■ **DIRECTIONS FOR THIS TASK**: Please restate word for word all lines from the one containing "Task: Refresh the Average Pending Time card" to the final line of the entries, and include no pictures.

■ **EXTRACTED RECORDS**:
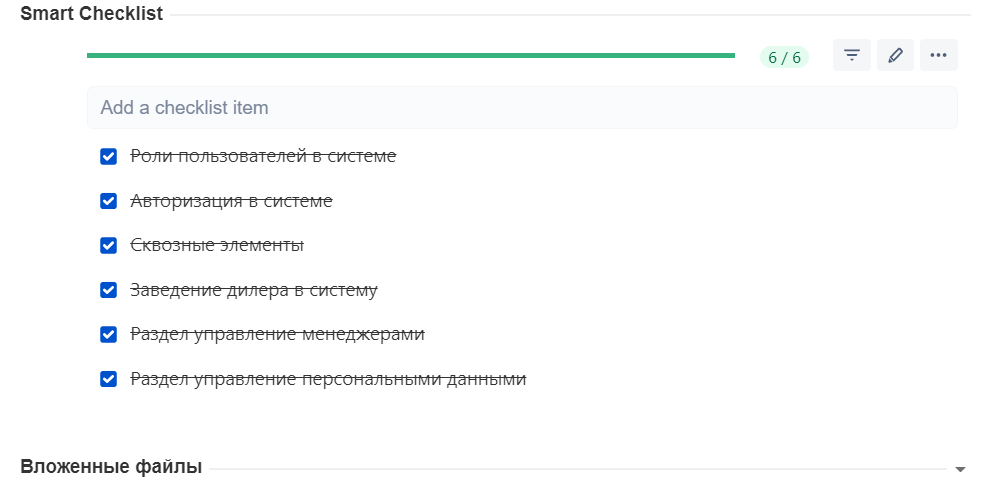
Task: Click 'Раздел управление менеджерами' item text
Action: [278, 334]
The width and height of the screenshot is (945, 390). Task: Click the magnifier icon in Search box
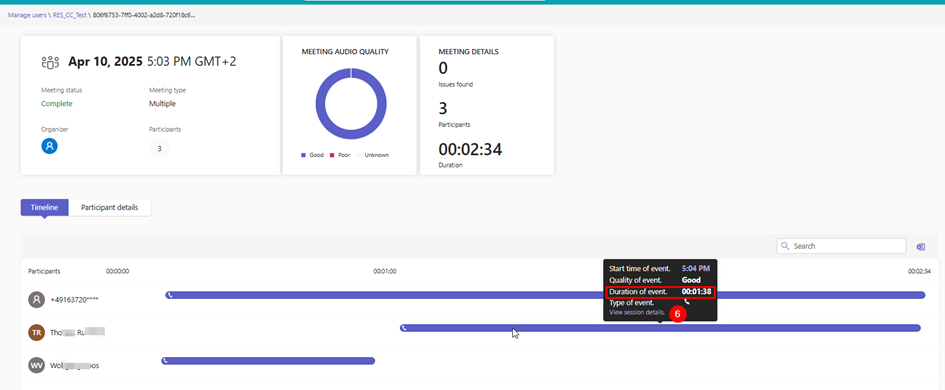tap(785, 246)
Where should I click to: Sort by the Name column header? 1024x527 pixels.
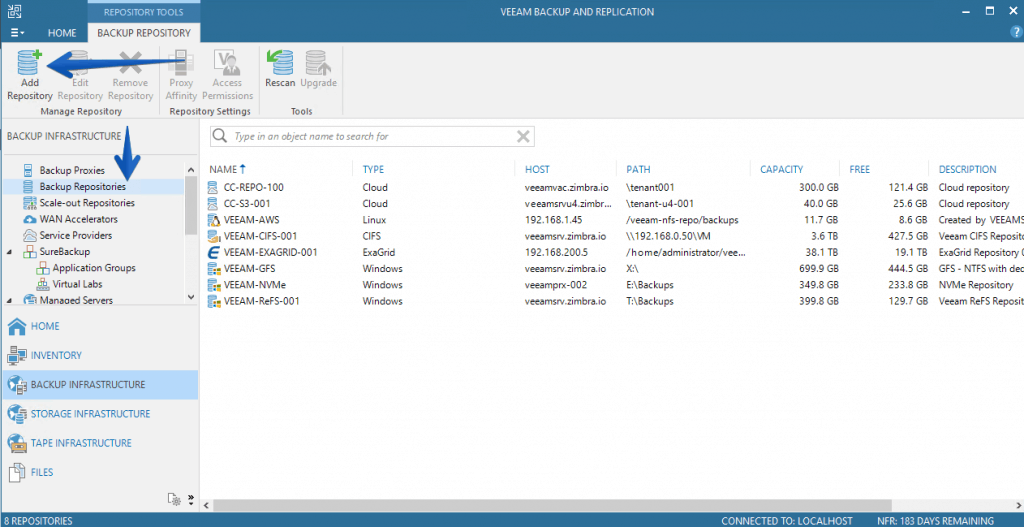click(x=223, y=170)
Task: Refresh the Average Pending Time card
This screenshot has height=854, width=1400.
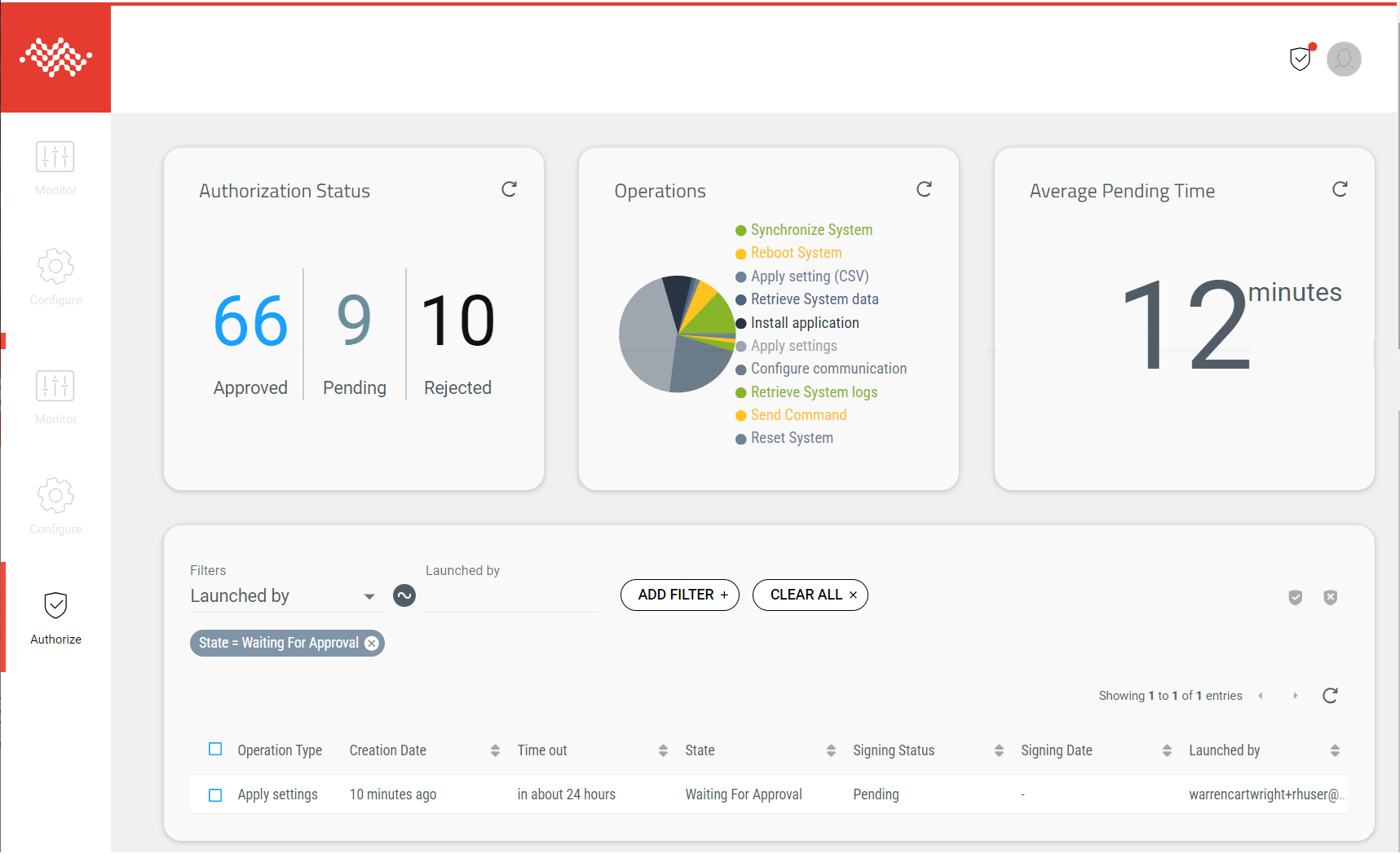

■ **TASK ANSWER**:
Task: Refresh the Average Pending Time card
This screenshot has height=854, width=1400.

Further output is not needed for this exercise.